Hailing from a background in fashion photography, Paris-based-Johannesburg-born
photographer and video director Chris Saunders approaches his projects from the
standpoint of a visual storyteller. His documentary work investigates the people and
environments found in his images, particularly subcultures, local culture crews and artists.
In 2013 he began the documentation and ongoing collaboration with Impilo Mapantsula to create a documentation and visual history of the formidable Johannesburg born and internationally recognised dance culture ‘Pantsula’. The series has been exhibited globally with a solo exhibition at the UCLA Fowler Museum and in other shows at the MOMA in NYC and the Troppen Museum in Amsterdam. The final intention is to publish a book with the images and texts created during the project.
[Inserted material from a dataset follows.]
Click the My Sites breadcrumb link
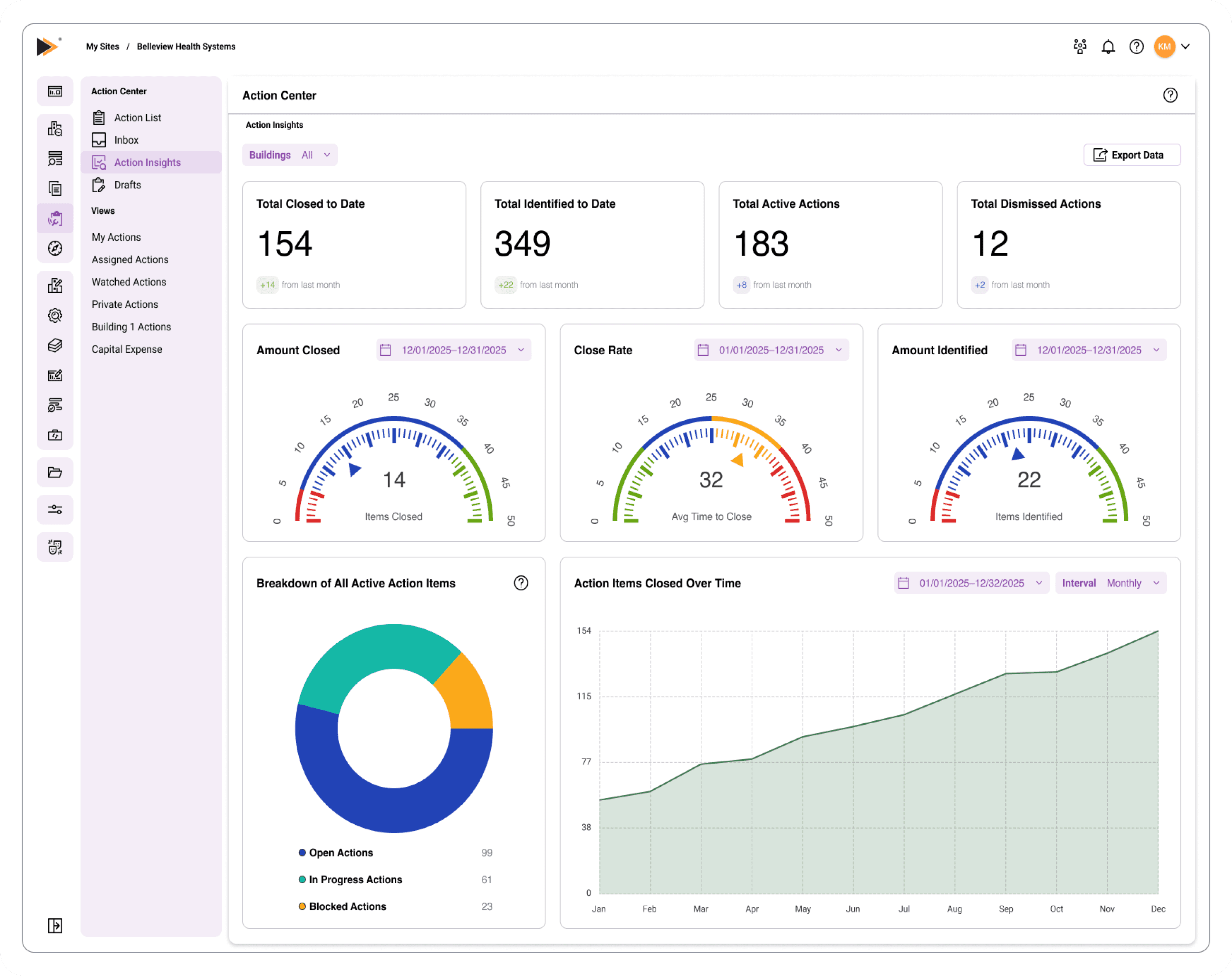This screenshot has height=976, width=1232. click(x=102, y=47)
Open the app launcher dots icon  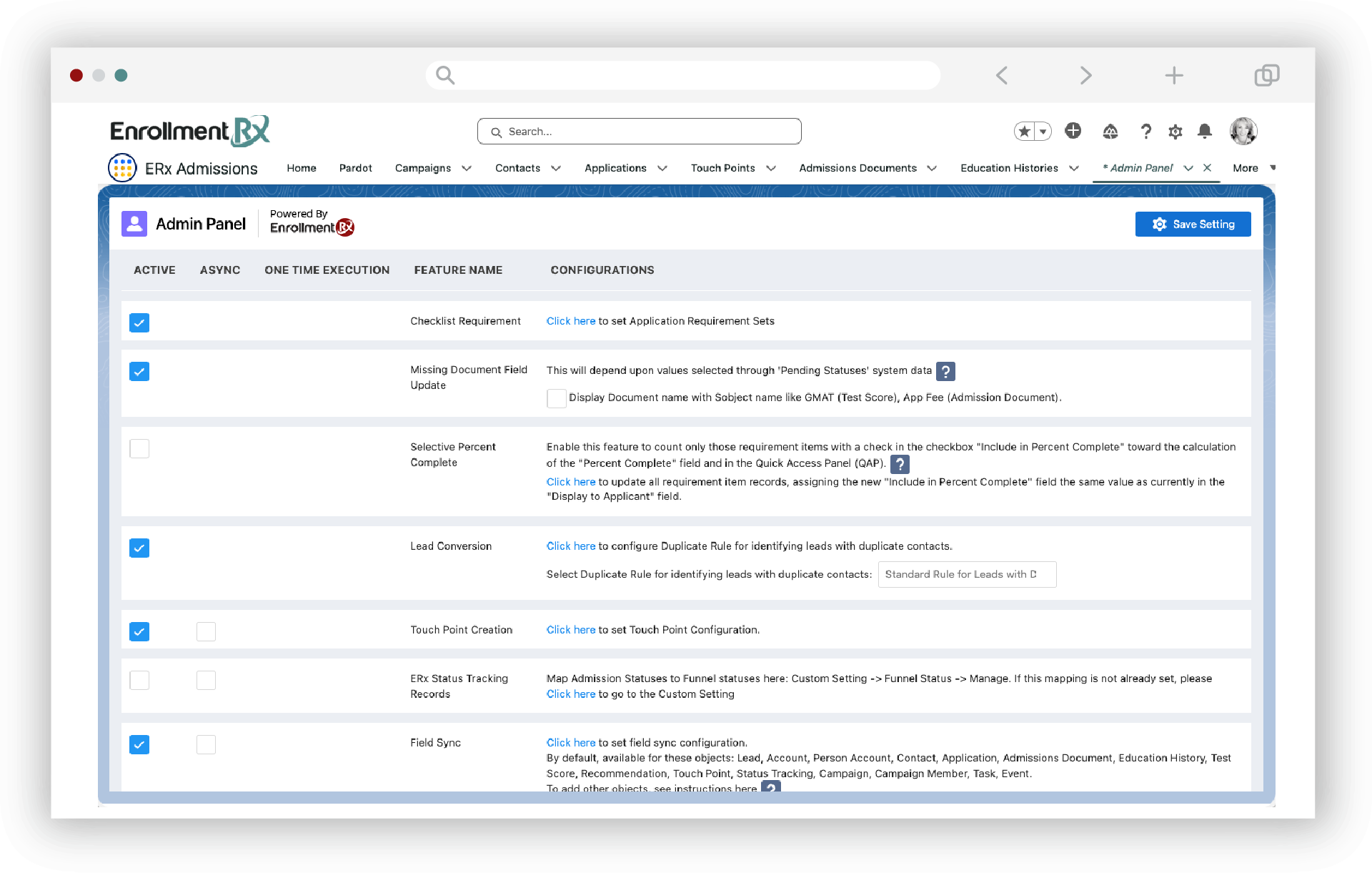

For 30 years, beginning in the 1980s, the South African dance pantsula has grown in popularity in the townships surrounding Johannesburg, it's become a mainstay of South Africa’s largest metropolis and now a permanent part of the cultural fabric of the country itself. The broader project is the result of 6 years of collective and collaborative research, led by Daniela Goeller, Chris Saunders, and Sicelo Xaba, with the support of the dance organisation Impilo Mapantsula. Faced with the fundamental lack of documentation on South African black urban culture, which is the unfortunate consequence of South Africa’s legacy of colonialism and apartheid, we set out in 2013 to document current pantsula crews in the townships around Johannesburg. It is the first time in history that pantsula is recorded and its history investigated. The primary focus of the project and future book lies in the movement, the style, and the fashion of pantsula.
Chris Saunders is using photography as a tool to communicate with the dancers and develop the images together with them. The aim was to create pictures which “tell” the dance and show both the intricacies of the movements and how the dance form is embedded within the culture, fashion and the township environment.